**TEXT UNDER STUDY:**
****************************************

Man’s best friend

Before the evolution of wolf into dog, it is posited that Man and wolf worked together hunting game.

Wolves were the superior tracker but man was the superior killer, thus wolves would lead man to the prey and man would leave some of the meat to the wolves. This working relationship eventually led to the evolution of dogs, although there is controversy as to the exact nature of that transition.

Some say wolves evolved naturally into dogs, wherein the wolves that worked best with humans slowly began to assimilate and pass their domesticated genes down. Others say that humans took wolf pups and raised them to be domesticated. Either way, man and dog formed a working relationship. Previous to the 19th century, dogs, other than lap dogs, were largely functional. Used for activities such as hunting, watching and guarding, language describing the dog often reflected these positions within society.

According to the Oxford English Dictionary,

In the oldest proverbs and phrases dogs are rarely depicted as faithful or as man’s best friend, but as vicious, ravening, or watchful.

Beginning in the 18th century, multiplying in the 19th and flourishing in the 20th century, language and attitudes towards dogs began to shift. Possibly, this societal shift can be attributed to discovery of the rabies vaccine in 1869.

The earliest citation of the actual word choice is traced to a poem printed in the The New-York Literary Journal, Volume 4, 1821:

  • The faithful dog - why should I strive
  • To speak his merits, while they live
  • In every breast, and man's best friend
  • Does often at his heels attend.

In 1870 Warrensburg, Missouri, George Graham Vest represented a farmer suing for damages after his dog, Old Drum, was shot and killed. Vest’s closing speech included this quote, “The one absolutely unselfish friend that a man can have in this selfish world, the one that never deserts him and the one that never proves ungrateful or treacherous is his dog.” In 1958, a statue of Old Drum was erected on the Johnson County Courthouse lawn containing a summation of Vest’s closing speech, “A man’s best friend is his dog.”

****************************************

**INPUT DATA:**
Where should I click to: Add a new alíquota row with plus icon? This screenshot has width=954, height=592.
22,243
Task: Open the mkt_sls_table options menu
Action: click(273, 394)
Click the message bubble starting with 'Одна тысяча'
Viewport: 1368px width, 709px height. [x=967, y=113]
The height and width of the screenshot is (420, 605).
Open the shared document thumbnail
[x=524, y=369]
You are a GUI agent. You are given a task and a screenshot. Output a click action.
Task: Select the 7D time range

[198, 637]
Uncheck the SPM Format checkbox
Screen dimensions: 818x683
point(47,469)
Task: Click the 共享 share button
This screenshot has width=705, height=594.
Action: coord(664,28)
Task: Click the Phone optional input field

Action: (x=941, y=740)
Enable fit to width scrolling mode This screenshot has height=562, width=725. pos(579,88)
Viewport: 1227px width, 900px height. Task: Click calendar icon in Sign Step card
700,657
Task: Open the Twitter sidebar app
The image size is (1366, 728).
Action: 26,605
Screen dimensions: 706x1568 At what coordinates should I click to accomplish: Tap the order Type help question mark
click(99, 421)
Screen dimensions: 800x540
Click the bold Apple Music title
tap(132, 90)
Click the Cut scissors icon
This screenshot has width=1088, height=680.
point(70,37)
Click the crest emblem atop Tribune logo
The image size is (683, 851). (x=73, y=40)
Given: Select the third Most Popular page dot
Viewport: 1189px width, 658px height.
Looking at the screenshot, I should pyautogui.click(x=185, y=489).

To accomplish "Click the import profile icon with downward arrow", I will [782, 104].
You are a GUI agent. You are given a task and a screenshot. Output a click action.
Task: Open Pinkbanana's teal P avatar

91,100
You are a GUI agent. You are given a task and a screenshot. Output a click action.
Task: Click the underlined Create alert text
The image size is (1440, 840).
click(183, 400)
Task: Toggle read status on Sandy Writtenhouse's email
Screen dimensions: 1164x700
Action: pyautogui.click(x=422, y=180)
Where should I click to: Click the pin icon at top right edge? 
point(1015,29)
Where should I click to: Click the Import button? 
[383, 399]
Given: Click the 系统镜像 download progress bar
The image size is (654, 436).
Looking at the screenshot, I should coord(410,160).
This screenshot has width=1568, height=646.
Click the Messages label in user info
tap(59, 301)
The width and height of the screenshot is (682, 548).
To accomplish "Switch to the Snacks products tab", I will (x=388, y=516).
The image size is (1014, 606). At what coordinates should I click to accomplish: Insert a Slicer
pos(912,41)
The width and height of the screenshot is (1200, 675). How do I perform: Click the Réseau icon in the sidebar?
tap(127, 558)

****************************************

**TASKS TO COMPLETE:**
- A) Rewrite the part of the text on man's best friend starting at "The earliest citation" and ending at "his heels attend.", putting "side" in place of "heels".
- B) According to the text on man's best friend, in what year was a statue of Old Drum put up, and where?

**SOLUTIONS PER TASK:**
- A)
The earliest citation of the actual word choice is traced to a poem printed in the The New-York Literary Journal, Volume 4, 1821:

  • The faithful dog - why should I strive
  • To speak his merits, while they live
  • In every breast, and man's best friend
  • Does often at his side attend.

- B) In 1958, on the Johnson County Courthouse lawn.